We find Torres's reliance on In re Alexander L. (2007) 149 Cal.App.4th 605 (Alexander L.), for a different result regarding substantial evidence to be unpersuasive. In Alexander L., the totality of the prosecution's gang expert testimony regarding a gang's primary activities was recounted and described by the court of appeal as follows:
" 'I know they've committed quite a few assaults with a deadly weapon, several assaults. I know they've been involved in murders. [¶] I know they've been involved with auto thefts, auto/vehicle burglaries, felony graffiti, narcotic violations.' No further questions were asked about the gang's primary activities on direct or redirect examination.
"[The expert]'s entire testimony on this point is quoted above — he 'kn[e]w' that the gang had been involved in certain crimes. No specifics were elicited as to the circumstances of these crimes, or where, when, or how Lang had obtained the information. He did not directly testify that criminal activities constituted [the gang]'s primary activities. Indeed, on cross-examination, [the expert] testified that the vast majority of cases connected to [the gang] that he had run across were graffiti related." (Alexander L., supra, 149 Cal.App.4th at pp. 611-612.)
Here, Deputy Poindexter's expert gang testimony was not of the conclusory nature of the expert in Alexander L. On the contrary, Deputy Poindexter explained his background, and that he worked on Lennox 13 gang crimes, that he had talked to other officers and to members of the gang. He explained the primary activities of the gang, and how crimes, in particular, robberies, benefited the gang. Deputy Poindexter did not merely offer that he "knew" about the gang, with no foundation for his testimony. We simply do not see an Alexander L. case of conclusory expert testimony in Torres's present case. C. Analysis — Conspiracy to Commit Robbery
The evidence in the record supports a conclusion that Torres committed the offense of conspiracy to commit robbery offense "in association with" Martinez and Vilalobos. We reject Torres's argument that the evidence did not show that Martinez and Vilalobos were members of the Lennox 13 gang. Thus, the evidence showed that Torres committed the offense of conspiracy to commit robbery "in association with" the Lennox 13 gang.

INPUT RECORDS
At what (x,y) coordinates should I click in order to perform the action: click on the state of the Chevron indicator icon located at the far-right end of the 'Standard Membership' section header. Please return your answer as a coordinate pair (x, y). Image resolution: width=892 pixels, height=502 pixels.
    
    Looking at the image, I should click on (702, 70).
...
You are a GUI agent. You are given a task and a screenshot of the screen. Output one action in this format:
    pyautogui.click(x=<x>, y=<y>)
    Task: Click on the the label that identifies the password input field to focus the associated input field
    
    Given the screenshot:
---
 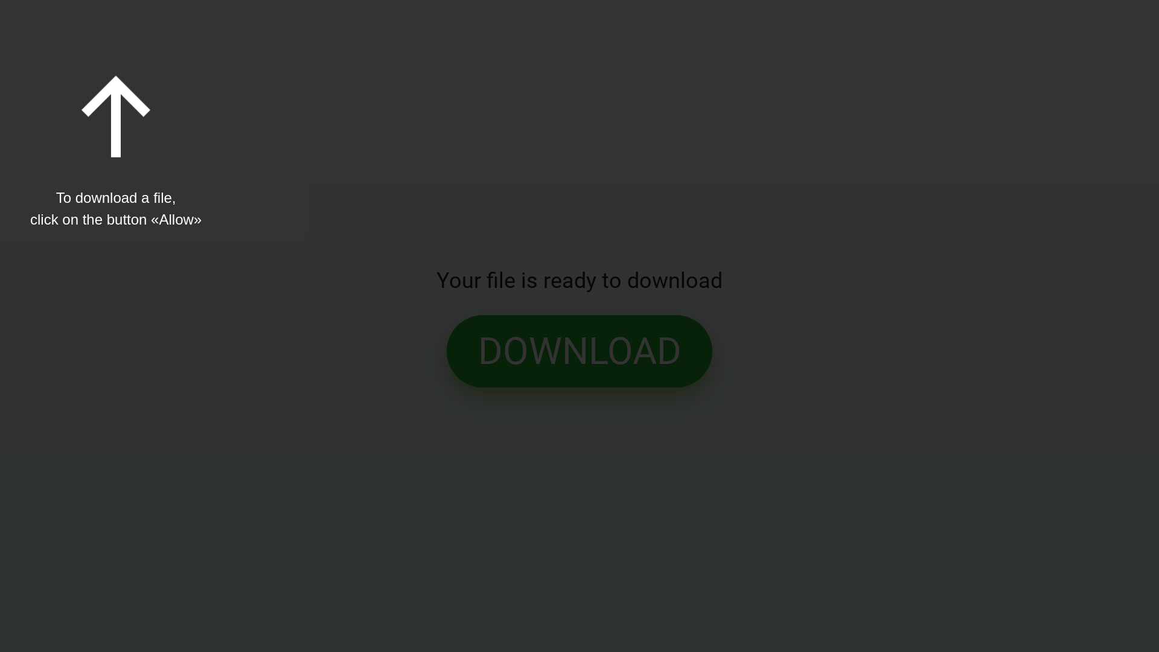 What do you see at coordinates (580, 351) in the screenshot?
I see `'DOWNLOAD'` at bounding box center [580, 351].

EXERCISE TASK 1
In the records, retype the lines from the one containing "What do you" up to and including the one containing "center [580, 351].", and omit the pictures.
EXERCISE TASK 2
Continue the court opinion excerpt on gang expert testimony from its final sentence.
The court opinion excerpt has no connection to any of the records.

FINAL RESULT 1
  What do you see at coordinates (580, 351) in the screenshot?
I see `'DOWNLOAD'` at bounding box center [580, 351].

FINAL RESULT 2
As to co-conspirator Martinez, Deputy Robert Poindexter, testified — without a defense objection —that he spoke with other officers in the gang unit regarding Martinez, after which he investigated and spoke with other members of Lennox 13. Deputy Poindexter testified that, "based on the information [he] obtained [he concluded that Torres] was a member of Lennox 13 and ha[d] been for a few years." Further, Deputy Poindexter testified that he had examined Martinez's Facebook account, and noted a dialogue between Martinez and another individual with references to "licks," "straps," and "homies." Deputy Poindexter opined that those were terms "gang members like to use," and that mention of committing a robbery for "straps" money referred to using the money gained from a robbery to purchase guns. We are satisfied the evidence showed Martinez was a gang member.
As for Vialobos, Deputy Poindexter testified that he had personally "handled [a] case with him" for a 2011 shooting, and testified that Vialobos was an active member of Lennox 13 back in 2010. Again, we are satisfied the evidence showed that Vialobos was member of the Lennox 13 gang. D. Analysis — First Degree Felony Murder
At trial, the court instructed the jury with CALCRIM No. 540B as follows: "The defendant is charged in Count One with murder, under a theory of felony murder. The defendant may be guilty of murder, under a theory of felony murder, even if another person did the act that resulted in the death. I will call the other person the perpetrator. To prove that the defendant is guilty of first degree murder under this theory, the People must prove that: 1. The defendant aided and abetted an attempted robbery, or was a member of a conspiracy to commit robbery; 2. The defendant intended to aid abet the perpetrator in committing or attempting to commit robbery, or intended that one of more members of the conspiracy commit robbery. . . . ." In short, Torres's criminal liability for the felony-murder of the victim during the attempted armed robbery could be that of both or either a conspirator and or an aider and abettor.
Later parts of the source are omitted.